Es obligación del Estado garantizar que toda la población goce de los derechos en igualdad de condiciones.

La Razón (Edición Impresa)

23:58 / 04 de diciembre de 2017

En marzo de 2012 fue promulgada la Ley General para Personas con Discapacidad (Ley 223), cuyo objeto era garantizar “el ejercicio pleno de sus derechos” a esta población tradicionalmente vulnerable. Más de un lustro después sigue sin ser completamente aplicada, lo que explica las episódicas protestas de esta población exigiendo más y mejor atención del Estado.

Para muestra, basta un botón: muchas oficinas públicas, incluyendo varios ministerios, siguen incumpliendo la disposición contenida en la Ley 223 y en su decreto reglamentario, de febrero de 2014, de asegurar que no haya barreras arquitectónicas para el paso de las personas con discapacidad, como pudo constatar un periodista de este diario al elaborar un reportaje sobre el tema, publicado el domingo.

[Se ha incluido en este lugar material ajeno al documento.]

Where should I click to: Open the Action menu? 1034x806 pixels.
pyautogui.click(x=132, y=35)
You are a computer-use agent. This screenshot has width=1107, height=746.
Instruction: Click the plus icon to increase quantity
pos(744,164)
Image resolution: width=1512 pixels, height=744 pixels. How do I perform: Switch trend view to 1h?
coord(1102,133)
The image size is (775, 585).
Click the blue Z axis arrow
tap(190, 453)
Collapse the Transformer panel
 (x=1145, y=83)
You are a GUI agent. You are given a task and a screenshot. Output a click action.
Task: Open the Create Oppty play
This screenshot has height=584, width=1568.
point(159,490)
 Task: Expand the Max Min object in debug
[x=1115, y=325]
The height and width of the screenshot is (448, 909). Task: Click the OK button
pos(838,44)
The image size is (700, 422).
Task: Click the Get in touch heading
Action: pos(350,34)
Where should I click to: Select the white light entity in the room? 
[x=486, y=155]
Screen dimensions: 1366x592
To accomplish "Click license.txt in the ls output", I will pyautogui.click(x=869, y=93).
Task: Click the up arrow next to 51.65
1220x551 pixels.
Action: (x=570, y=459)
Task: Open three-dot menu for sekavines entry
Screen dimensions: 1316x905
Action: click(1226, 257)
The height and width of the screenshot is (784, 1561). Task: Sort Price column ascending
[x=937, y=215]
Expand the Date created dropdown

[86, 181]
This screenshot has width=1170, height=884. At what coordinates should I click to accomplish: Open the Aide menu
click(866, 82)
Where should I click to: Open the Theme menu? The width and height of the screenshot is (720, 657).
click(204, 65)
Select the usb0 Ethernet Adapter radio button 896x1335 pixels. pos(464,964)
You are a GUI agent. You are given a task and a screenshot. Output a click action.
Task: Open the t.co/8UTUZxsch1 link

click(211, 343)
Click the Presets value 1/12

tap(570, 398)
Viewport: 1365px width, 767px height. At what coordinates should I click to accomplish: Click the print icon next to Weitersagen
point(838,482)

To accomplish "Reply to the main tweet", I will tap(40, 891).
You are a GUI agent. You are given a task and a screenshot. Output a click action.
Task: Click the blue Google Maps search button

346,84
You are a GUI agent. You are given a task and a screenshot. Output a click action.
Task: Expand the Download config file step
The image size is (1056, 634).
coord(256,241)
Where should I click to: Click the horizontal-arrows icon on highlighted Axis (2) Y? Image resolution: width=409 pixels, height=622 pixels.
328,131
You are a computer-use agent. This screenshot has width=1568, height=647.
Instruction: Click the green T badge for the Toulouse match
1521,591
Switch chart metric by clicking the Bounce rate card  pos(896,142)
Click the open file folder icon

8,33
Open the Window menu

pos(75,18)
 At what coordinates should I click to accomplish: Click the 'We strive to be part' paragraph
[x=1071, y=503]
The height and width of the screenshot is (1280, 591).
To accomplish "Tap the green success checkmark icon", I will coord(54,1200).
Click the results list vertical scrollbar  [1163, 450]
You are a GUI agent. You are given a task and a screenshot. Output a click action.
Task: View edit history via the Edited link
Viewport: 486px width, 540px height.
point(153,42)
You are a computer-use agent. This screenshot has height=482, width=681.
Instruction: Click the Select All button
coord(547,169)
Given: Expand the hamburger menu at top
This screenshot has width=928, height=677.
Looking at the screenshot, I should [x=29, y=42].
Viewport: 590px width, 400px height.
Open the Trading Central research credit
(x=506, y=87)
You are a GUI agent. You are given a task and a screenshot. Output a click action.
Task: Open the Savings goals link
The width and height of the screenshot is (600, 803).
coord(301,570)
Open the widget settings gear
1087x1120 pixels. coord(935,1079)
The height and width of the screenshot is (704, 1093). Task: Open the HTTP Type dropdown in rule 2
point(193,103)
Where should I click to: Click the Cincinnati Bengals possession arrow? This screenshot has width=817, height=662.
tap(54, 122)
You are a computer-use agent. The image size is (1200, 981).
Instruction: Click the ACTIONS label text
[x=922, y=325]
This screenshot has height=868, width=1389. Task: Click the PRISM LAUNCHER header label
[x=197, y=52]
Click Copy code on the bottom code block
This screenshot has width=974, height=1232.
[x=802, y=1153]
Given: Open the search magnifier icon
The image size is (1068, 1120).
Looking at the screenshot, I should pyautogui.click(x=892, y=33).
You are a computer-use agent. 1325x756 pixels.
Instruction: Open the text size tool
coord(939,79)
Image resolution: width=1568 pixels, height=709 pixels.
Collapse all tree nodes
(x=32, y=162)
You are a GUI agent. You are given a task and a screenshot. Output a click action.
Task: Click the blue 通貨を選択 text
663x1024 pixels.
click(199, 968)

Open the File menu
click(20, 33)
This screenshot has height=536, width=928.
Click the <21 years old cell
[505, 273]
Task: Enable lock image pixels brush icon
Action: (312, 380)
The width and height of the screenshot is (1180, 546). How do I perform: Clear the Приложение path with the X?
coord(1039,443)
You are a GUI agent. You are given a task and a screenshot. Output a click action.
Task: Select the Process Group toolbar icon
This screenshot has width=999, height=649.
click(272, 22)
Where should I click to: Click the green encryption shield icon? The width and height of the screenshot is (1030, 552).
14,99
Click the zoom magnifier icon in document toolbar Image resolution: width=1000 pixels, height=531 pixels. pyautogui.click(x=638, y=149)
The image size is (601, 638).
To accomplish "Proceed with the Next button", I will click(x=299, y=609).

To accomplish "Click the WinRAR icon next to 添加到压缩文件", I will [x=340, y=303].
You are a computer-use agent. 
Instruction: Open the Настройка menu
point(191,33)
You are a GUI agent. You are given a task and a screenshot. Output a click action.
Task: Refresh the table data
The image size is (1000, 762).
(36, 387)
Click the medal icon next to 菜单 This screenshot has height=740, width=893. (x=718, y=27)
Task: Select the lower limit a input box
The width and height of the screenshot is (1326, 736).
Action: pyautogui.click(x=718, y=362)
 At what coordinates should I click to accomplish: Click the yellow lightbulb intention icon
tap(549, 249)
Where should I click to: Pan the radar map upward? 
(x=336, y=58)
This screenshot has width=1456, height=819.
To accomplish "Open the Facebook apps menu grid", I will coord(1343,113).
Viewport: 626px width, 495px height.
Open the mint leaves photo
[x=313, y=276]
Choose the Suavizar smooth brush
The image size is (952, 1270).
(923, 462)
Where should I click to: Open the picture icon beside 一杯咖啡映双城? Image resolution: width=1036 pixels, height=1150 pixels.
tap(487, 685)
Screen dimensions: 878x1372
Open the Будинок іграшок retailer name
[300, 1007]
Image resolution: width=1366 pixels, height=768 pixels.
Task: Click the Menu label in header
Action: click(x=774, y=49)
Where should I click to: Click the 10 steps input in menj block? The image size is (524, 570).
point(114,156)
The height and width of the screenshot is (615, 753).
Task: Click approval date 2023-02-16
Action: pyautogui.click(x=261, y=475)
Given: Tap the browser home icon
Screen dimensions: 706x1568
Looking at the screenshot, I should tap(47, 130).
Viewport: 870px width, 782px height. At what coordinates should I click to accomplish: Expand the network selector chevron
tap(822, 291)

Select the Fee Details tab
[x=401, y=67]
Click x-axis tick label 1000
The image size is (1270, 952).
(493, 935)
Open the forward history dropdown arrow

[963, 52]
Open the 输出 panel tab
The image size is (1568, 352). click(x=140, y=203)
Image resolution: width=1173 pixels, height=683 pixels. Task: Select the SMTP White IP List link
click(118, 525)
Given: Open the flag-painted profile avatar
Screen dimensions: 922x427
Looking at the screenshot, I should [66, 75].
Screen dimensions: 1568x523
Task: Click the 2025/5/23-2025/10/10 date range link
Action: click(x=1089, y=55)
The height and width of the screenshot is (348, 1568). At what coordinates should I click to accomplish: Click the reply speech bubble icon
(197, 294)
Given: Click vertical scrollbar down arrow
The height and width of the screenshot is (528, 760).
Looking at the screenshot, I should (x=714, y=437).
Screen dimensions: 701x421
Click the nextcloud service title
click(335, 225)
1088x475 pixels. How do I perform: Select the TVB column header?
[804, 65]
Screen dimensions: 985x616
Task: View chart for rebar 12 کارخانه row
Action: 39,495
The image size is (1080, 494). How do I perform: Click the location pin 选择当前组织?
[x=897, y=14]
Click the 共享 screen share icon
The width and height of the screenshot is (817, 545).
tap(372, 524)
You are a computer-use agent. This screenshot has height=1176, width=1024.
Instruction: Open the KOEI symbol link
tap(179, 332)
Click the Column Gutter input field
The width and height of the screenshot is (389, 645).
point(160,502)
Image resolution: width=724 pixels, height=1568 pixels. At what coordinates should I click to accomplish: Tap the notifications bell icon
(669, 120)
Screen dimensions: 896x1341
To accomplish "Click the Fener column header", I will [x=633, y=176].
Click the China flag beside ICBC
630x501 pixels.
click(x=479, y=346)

En efecto, un total de 18 instituciones, entre ellas 14 ministerios, visitadas por el periodista de La Razón sí cumplen con la norma, pero otras 12, entre las que están seis ministerios, no implementaron lo dispuesto por la norma. En muchas de estas oficinas públicas hay “explicaciones” para justificar este incumplimiento, siendo la más común la antigüedad de la edificación.

En los hechos esto significa que, por ejemplo, una persona en silla de ruedas no puede ingresar a oficinas tales como la Vicepresidencia del Estado, los ministerios de Gobierno, de Aguas, de Deportes, de Planificación, de Comunicación y de Culturas; tampoco al Comando General de la Policía ni a la Gobernación de La Paz o al Tribunal Departamental de Justicia o la Fiscalía.

En el sector privado la cosa no se ve mejor. Existen normas no solo nacionales, sino también locales (como la Ley Municipal 209, de 2016), que instruyen acondicionar el acceso a los edificios según las necesidades de las personas con discapacidad, pero exceptuando algunas de reciente construcción y muy pocas de antigua data, esta es una gran falencia de la arquitectura paceña. Ni siquiera las veredas son accesibles en la mayoría de las calles de la ciudad más importante del país.

No es la única población vulnerable que debe sufrir cotidiana discriminación de la sociedad, pero en su caso es particularmente doloroso, pues además de las múltiples formas en que son relegadas, la falta de accesos físicos es un recordatorio de su condición y de lo poco que el resto de las personas, comenzando por las y los servidores públicos, está dispuesto a ayudar.

Urge, pues, que el Estado, en todos sus niveles gubernativos, haga algo al respecto. Por un lado, porque es su obligación ser la instancia donde la ley se cumple a rajatabla; y por otro, porque es su obligación asegurar que toda la población goce de los derechos en igualdad de condiciones; y es obvio que al ni siquiera garantizar la accesibilidad de las personas con discapacidad a sus oficinas las están excluyendo de un modo que nadie quiere para sí o sus familiares.